Murray’s strident words, then, had an easy time finding sympathetic ears. More broadly, however, Murray’s choice split the foreign community into two camps. Some diplomats and analysts saw his speech as a result of fatigue, brought on after years of wielding more carrot than stick in the hope that Tashkent would respond to positive reinforcement. This approach has yielded very little progress, they say, since Uzbekistan’s human rights environment has basically stagnated. Other experts believe Murray’s gambit was naive and counterproductive. In this way, the British diplomat also revealed the sharp division that exists within Western governments and organizations over how best to deal with Karimov’s repressive regime during the murky next phase of antiterrorist operations. The main question in this debate is whether criticism of abhorrent policies in Uzbekistan spur the government to reform or instead cause it to circle its wagons and become more defensive.

Observers say that a number of European governments are prone to take a softer tone than the United States, which tends to conduct hard talk in private discussions. Murray’s remarks raise questions about Britain’s and Europe’s role as a counterweight to the United States’ approach. The Human Rights Watch report, which accused the European Union of “undue deference to Washington,” highlight the sensitivity of Murray’s statements.

The irony of Murray’s speech, some say, is that it caused friction between the US and British embassies ? the two foreign representations that are most concerned with democracy and human rights in Uzbekistan. US Ambassador John Herbst was present at the Freedom House function and had delivered, according to observers, a typical American take on human rights in Uzbekistan ? that problems exist but progress has been made. After this predictable address, Murray delivered his broadside. “The British ambassador’s speech was an embarrassment for the United States. It showed up the crack in the shield and many thought that he upstaged [Herbst],” said someone who was present.

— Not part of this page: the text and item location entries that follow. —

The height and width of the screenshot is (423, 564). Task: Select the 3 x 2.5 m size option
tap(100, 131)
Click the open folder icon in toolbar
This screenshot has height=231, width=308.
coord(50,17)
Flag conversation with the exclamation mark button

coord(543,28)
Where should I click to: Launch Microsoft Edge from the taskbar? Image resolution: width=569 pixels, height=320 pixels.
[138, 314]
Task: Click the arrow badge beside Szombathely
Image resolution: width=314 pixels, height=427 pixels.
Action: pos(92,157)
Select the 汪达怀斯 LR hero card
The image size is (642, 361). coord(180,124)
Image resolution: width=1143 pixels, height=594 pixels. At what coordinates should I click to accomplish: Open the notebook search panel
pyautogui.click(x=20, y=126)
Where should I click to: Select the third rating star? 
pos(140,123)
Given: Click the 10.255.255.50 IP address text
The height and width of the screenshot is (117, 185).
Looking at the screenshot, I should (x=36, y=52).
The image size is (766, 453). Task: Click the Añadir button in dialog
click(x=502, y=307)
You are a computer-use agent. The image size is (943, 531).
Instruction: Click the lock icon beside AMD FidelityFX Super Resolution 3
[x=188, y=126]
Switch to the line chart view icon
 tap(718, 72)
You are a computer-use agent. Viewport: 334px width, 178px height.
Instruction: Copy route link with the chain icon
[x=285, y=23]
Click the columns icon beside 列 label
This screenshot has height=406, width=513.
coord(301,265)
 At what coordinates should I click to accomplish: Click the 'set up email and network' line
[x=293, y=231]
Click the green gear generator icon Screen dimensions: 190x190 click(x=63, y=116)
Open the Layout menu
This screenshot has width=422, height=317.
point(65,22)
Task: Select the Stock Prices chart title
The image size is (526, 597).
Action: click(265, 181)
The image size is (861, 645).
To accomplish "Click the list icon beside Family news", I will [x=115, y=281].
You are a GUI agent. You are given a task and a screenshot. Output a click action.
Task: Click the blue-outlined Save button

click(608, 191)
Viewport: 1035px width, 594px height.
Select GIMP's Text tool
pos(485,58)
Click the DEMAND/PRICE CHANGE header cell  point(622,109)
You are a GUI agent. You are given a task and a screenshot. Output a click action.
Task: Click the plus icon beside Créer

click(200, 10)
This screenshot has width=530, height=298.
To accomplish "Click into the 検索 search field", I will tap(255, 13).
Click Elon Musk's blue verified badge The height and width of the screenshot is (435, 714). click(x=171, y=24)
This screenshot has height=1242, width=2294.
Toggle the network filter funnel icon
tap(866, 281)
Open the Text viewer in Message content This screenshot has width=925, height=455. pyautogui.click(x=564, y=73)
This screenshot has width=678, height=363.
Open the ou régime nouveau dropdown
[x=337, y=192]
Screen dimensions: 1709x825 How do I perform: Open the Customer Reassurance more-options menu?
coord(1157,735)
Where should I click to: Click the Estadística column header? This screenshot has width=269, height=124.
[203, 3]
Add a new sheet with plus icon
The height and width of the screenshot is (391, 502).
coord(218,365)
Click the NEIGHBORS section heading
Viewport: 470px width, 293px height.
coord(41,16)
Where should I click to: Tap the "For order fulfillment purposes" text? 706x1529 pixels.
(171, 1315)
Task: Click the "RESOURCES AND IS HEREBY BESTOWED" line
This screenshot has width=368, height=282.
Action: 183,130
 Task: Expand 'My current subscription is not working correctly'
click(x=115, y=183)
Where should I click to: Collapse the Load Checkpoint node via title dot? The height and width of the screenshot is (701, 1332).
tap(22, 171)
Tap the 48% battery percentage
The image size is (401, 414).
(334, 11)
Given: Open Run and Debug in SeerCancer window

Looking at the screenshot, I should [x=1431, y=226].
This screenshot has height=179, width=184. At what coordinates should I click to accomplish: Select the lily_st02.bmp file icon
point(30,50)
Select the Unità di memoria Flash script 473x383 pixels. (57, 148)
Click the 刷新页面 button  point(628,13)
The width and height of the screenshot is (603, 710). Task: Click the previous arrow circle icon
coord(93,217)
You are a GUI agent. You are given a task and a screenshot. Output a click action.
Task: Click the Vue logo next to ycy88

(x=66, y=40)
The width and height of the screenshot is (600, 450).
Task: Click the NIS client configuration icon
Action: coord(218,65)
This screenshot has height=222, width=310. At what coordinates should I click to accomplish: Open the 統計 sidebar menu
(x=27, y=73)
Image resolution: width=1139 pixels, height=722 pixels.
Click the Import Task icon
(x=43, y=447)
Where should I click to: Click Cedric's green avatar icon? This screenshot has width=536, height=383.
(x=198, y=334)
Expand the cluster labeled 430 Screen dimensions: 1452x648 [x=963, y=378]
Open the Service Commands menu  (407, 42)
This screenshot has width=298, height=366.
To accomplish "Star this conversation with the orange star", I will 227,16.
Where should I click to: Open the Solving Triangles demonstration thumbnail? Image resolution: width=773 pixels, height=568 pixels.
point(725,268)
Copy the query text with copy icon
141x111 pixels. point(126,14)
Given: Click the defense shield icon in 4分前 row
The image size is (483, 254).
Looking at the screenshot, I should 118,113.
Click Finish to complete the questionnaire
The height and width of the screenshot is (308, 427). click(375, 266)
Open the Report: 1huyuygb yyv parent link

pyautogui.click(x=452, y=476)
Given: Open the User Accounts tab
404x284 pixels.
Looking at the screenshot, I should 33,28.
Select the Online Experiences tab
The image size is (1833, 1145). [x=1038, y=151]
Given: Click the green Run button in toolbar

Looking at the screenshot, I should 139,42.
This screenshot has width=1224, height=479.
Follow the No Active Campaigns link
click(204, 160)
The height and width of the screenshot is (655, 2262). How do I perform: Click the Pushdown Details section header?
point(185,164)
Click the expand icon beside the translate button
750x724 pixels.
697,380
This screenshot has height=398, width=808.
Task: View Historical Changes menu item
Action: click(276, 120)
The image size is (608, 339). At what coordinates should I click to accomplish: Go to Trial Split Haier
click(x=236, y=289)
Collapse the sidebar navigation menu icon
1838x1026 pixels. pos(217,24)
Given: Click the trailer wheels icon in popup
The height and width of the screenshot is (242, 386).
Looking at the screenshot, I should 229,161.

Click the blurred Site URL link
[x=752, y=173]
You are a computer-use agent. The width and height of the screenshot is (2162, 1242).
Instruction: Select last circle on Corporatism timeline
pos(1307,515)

In the end, Murray’s decisions about protocol may give his critics some high ground. Some say that no matter what he said, Murray should not have spoken out so early in his tenure, just months after he had arrived in Tashkent. They say that such a speech should have waited until the newly appointed diplomat had time to raise the issues with Uzbeks themselves. This would not have necessarily brought about a change, but it would have given the British ambassador a better defense when others challenged his approach. Murray in effect hamstrung himself, say experts, compromising the rest of his work in the country.

Even if that analysis proves accurate, though, the stridency in Murray’s words has emboldened some other critics of Karimov. “To me the fundamental question is not why did he say this, but why the other ambassadors didn’t?” said one Western observer.